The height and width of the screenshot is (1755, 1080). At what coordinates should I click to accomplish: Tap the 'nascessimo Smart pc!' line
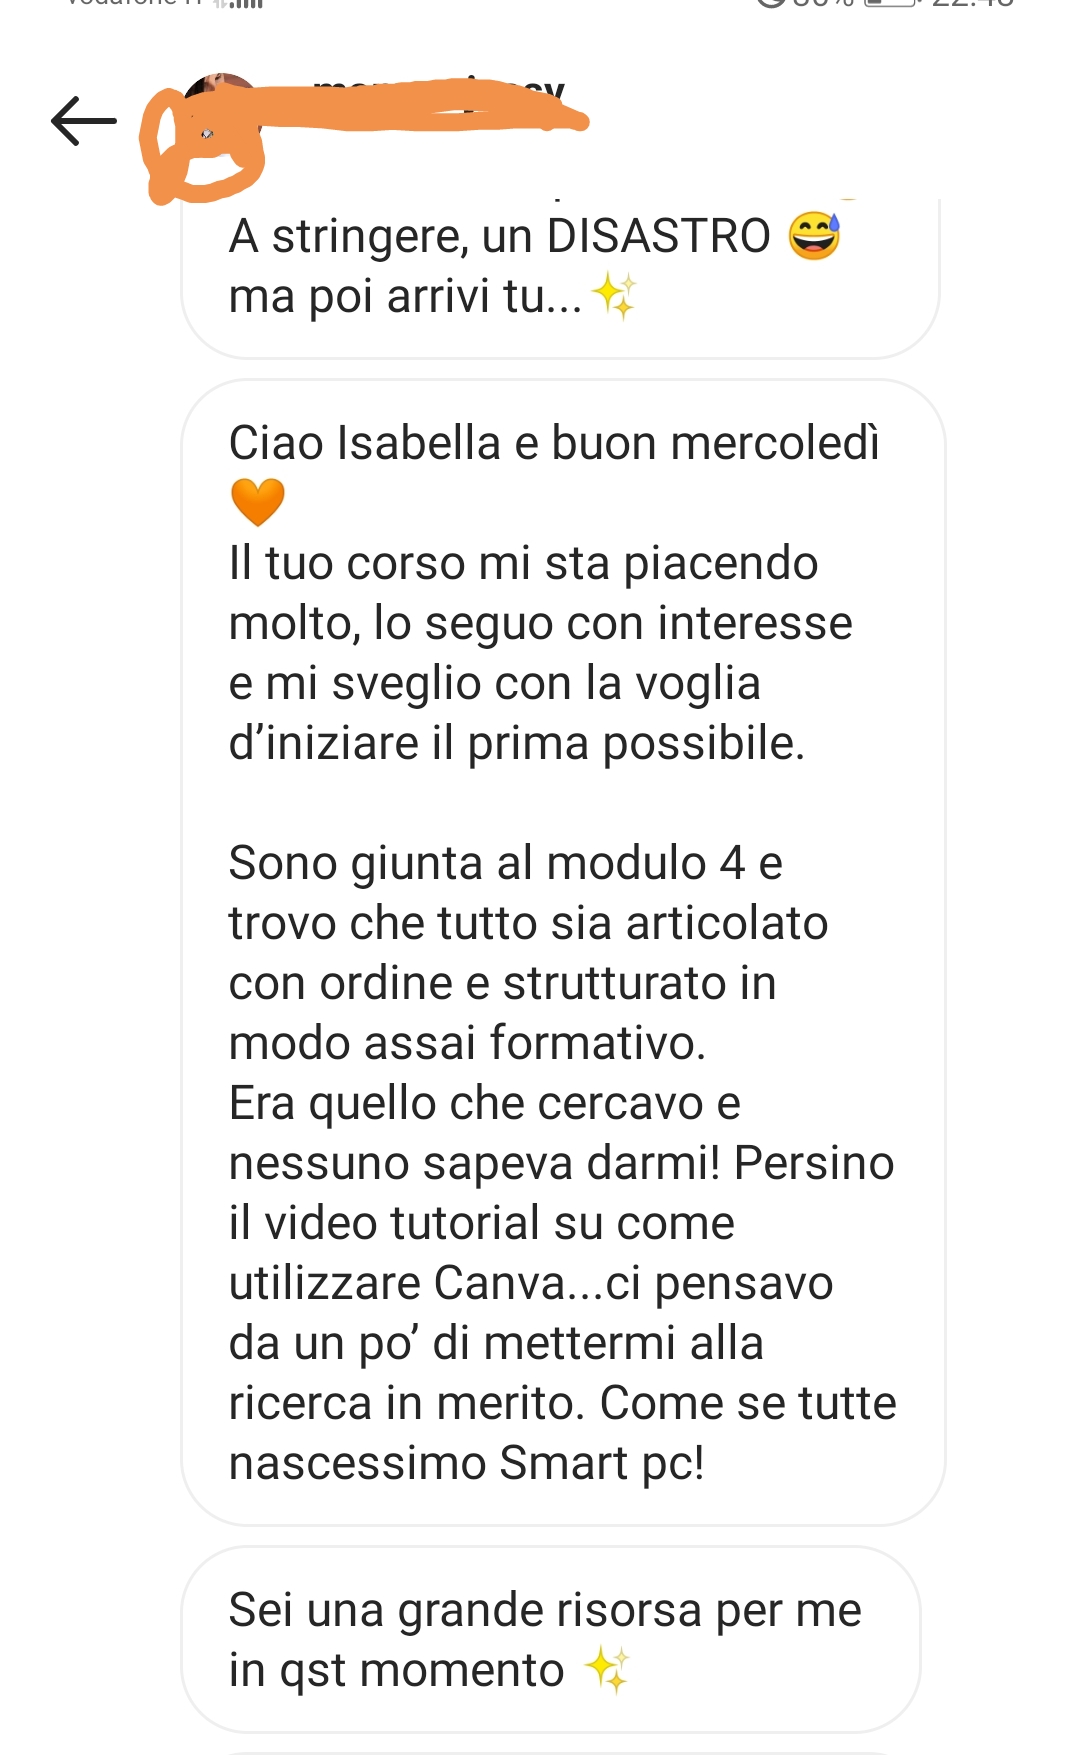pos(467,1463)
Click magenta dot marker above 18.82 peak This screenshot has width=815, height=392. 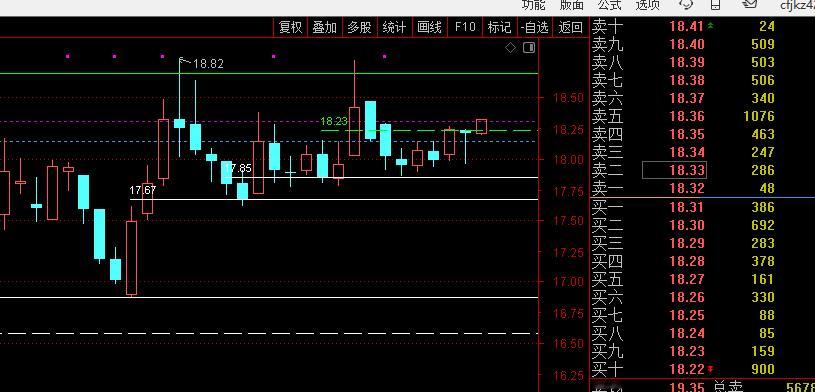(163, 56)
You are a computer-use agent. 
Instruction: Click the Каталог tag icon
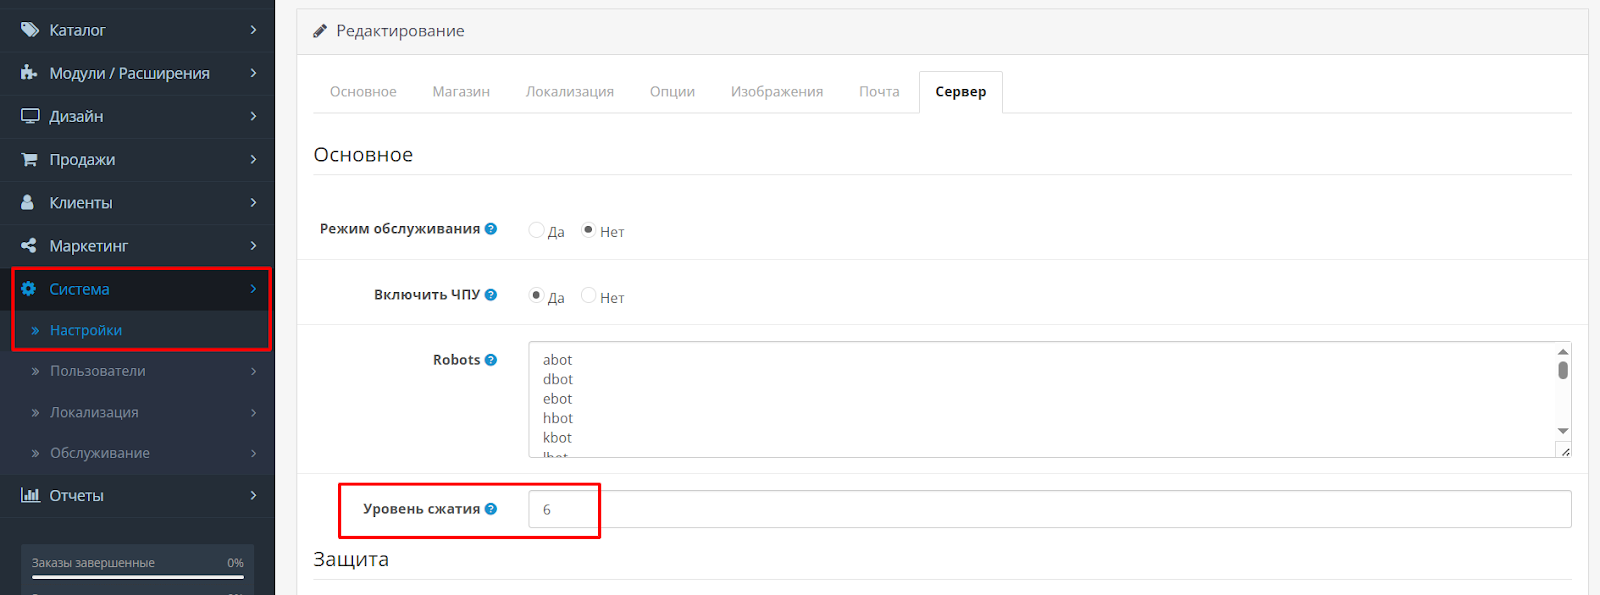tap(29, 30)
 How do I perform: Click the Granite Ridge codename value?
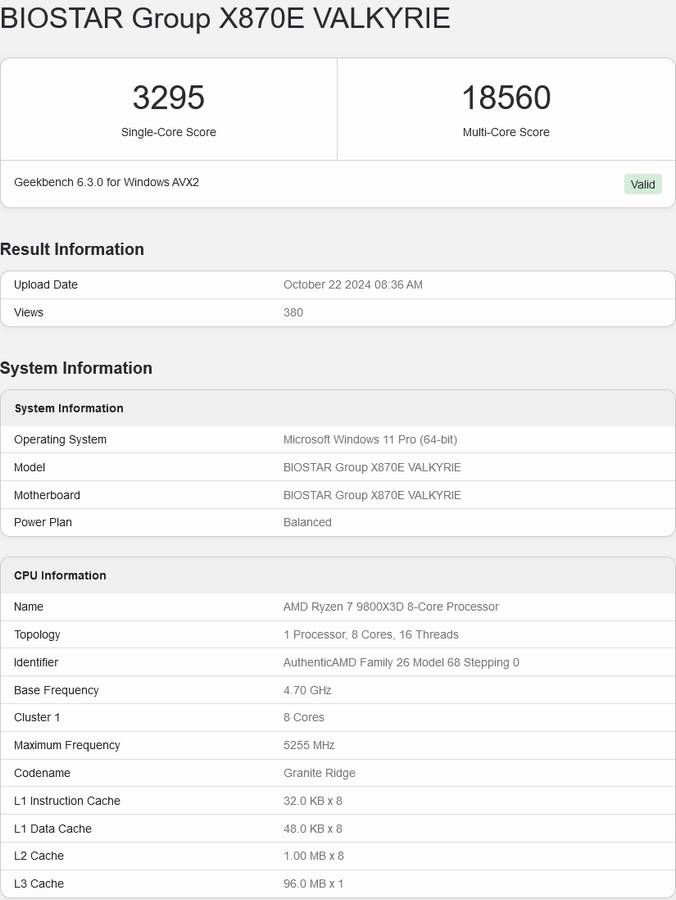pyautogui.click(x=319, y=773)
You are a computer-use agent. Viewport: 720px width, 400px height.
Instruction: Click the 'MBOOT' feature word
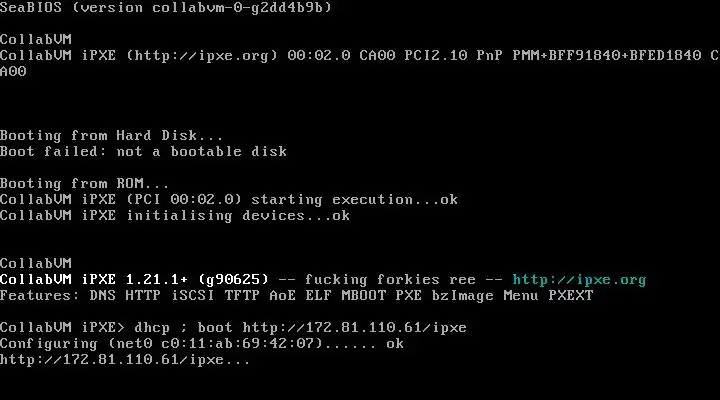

__Task description__: Change "codename" to "project name" in the records that begin at the line containing "How do I perform: Click" and continue through the end of the records, keeping everything else the same. Leave the pictures out of your answer.

__Answer to the exercise__:
 How do I perform: Click the Granite Ridge project name value?
pyautogui.click(x=319, y=773)
You are a computer-use agent. Viewport: 720px width, 400px height.
Instruction: Click the 'MBOOT' feature word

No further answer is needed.